• **WORK TO BE COMPLETED**: For the listing below, the answer is an exact retyping of the lines from the one with "Instruction: Click the name ΤΣΟΓΚΑ, ΕΛΕΟΝΩΡΑ" through the one with "Task: Click the", both included, without pictures.

• **WORKING DATA**:

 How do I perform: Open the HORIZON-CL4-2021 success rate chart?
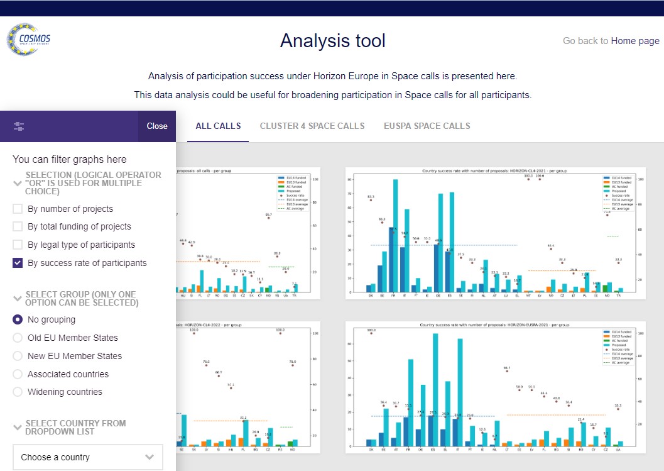(495, 233)
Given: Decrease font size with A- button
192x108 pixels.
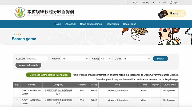Looking at the screenshot, I should (x=154, y=2).
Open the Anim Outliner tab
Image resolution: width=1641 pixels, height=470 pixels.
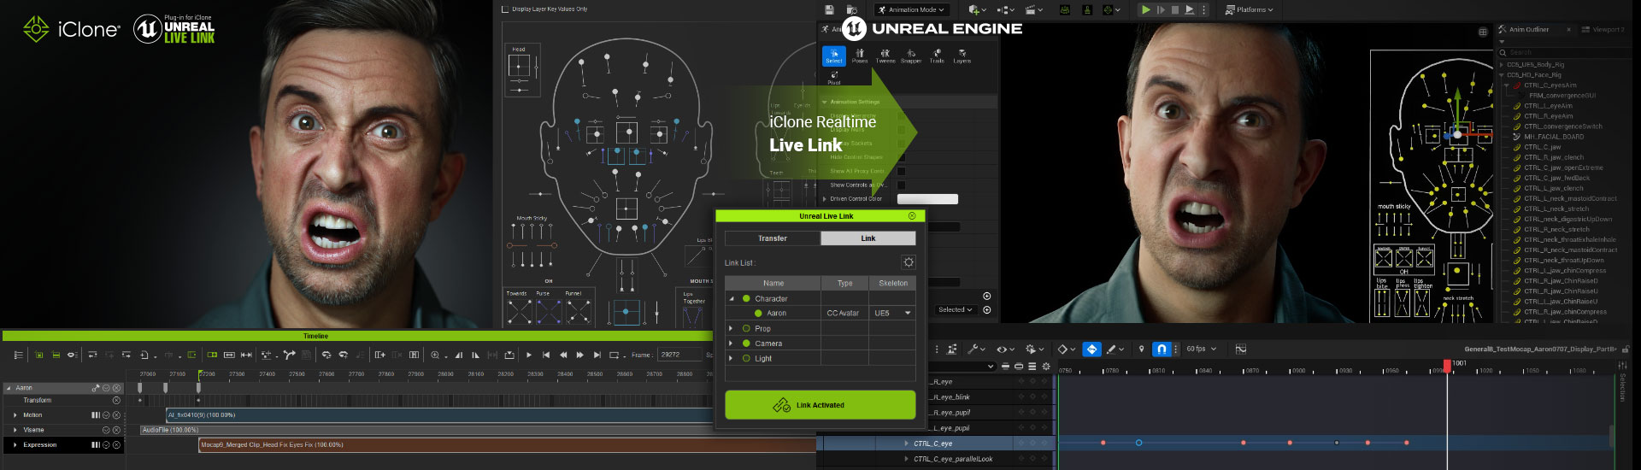[x=1528, y=30]
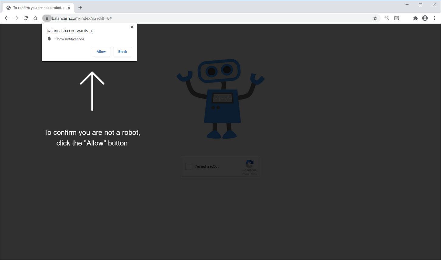Click the search magnifier icon in toolbar

pos(387,18)
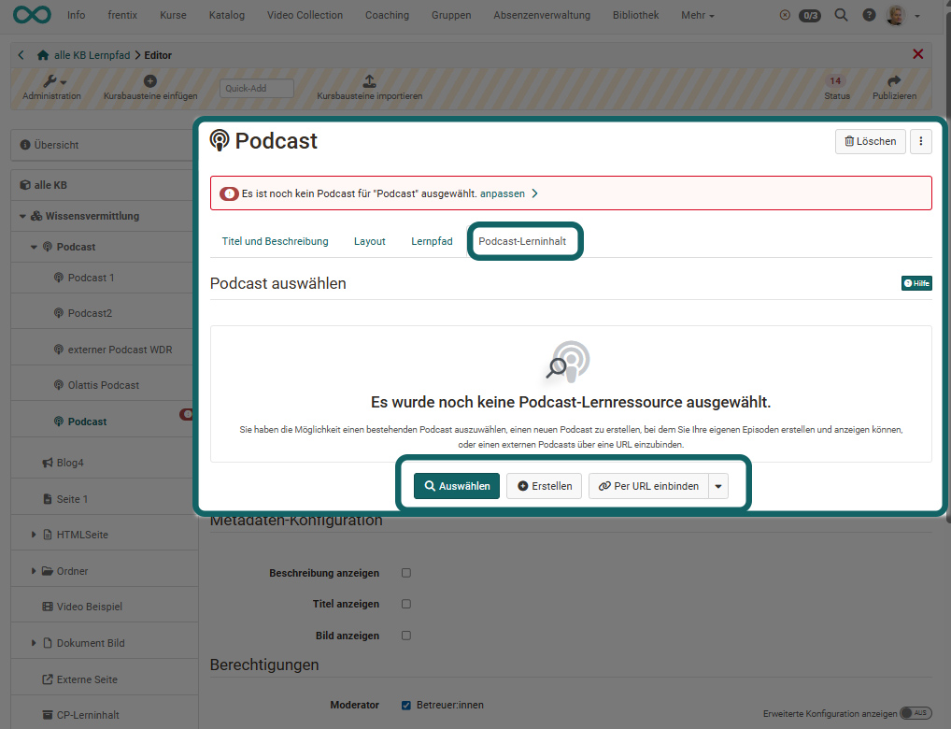Open search with the magnifier icon
Image resolution: width=951 pixels, height=729 pixels.
point(840,14)
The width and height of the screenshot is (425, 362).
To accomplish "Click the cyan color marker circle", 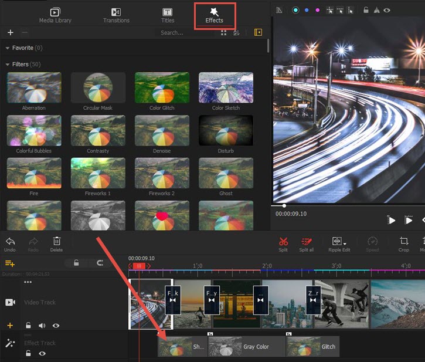I will pos(295,10).
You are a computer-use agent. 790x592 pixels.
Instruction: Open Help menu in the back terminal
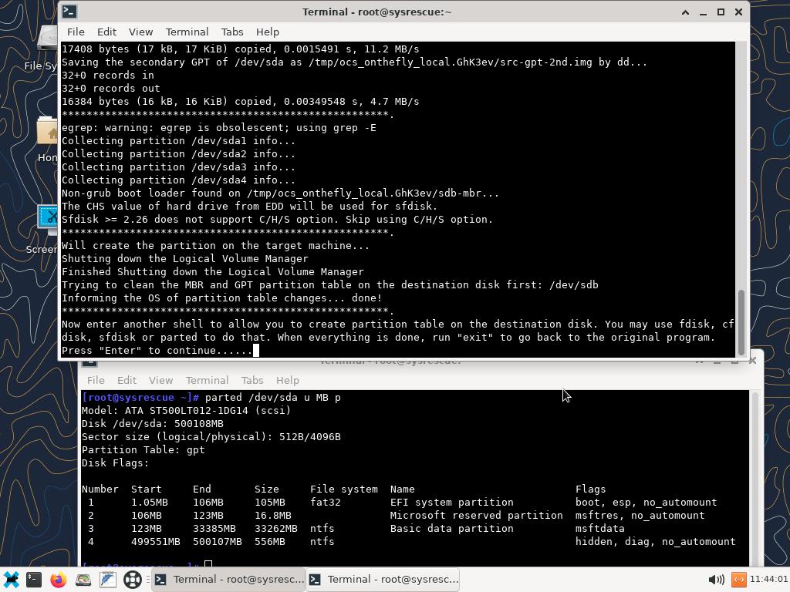point(287,380)

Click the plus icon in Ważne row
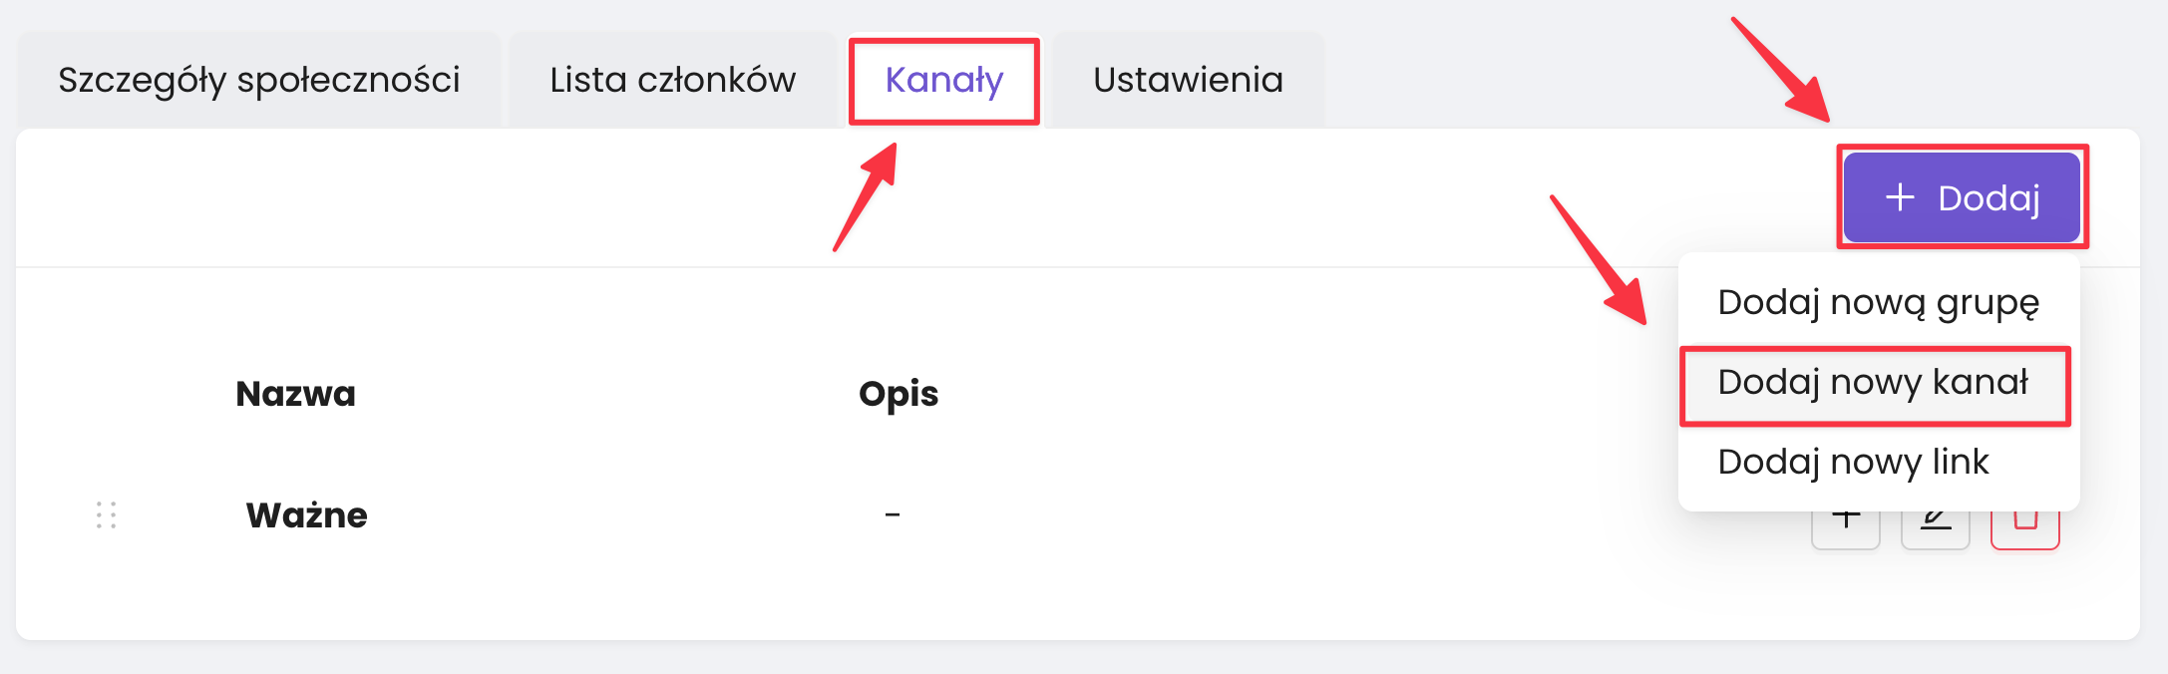(x=1845, y=527)
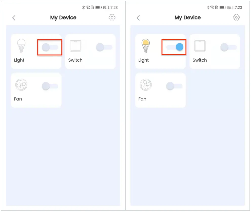The width and height of the screenshot is (251, 212).
Task: Open settings gear in right screen
Action: coord(236,17)
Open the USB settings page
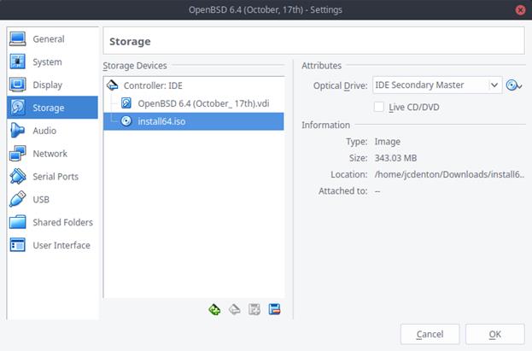 click(x=40, y=200)
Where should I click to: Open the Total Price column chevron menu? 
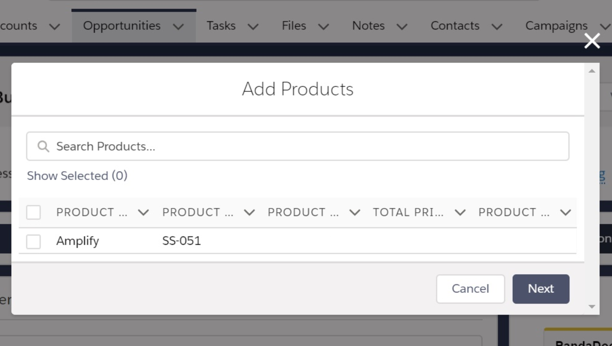coord(460,213)
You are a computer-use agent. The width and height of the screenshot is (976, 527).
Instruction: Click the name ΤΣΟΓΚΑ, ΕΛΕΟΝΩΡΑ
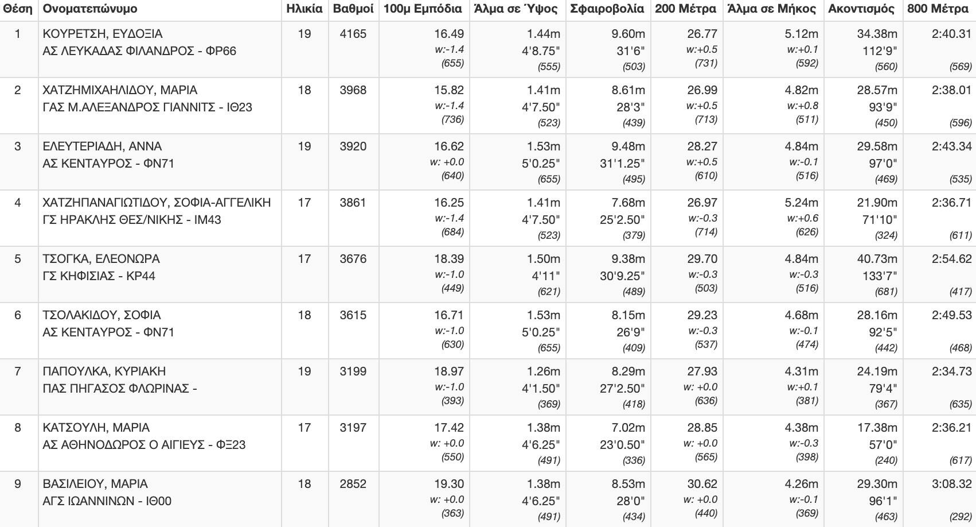(101, 259)
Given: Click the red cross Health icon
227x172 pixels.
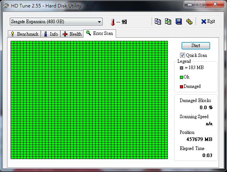Looking at the screenshot, I should [65, 34].
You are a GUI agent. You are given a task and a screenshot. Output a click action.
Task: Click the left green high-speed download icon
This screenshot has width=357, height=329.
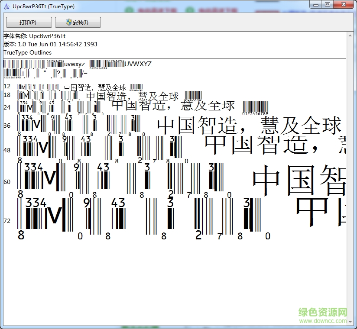[129, 9]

• **ANSWER BOX**:
Instruction: Click the name ΤΣΟΓΚΑ, ΕΛΕΟΝΩΡΑ
(101, 259)
Given: Click the red cross Health icon
227x172 pixels.
Looking at the screenshot, I should [65, 34].
You are a GUI agent. You are given a task and a screenshot. Output a click action.
Task: Click the left green high-speed download icon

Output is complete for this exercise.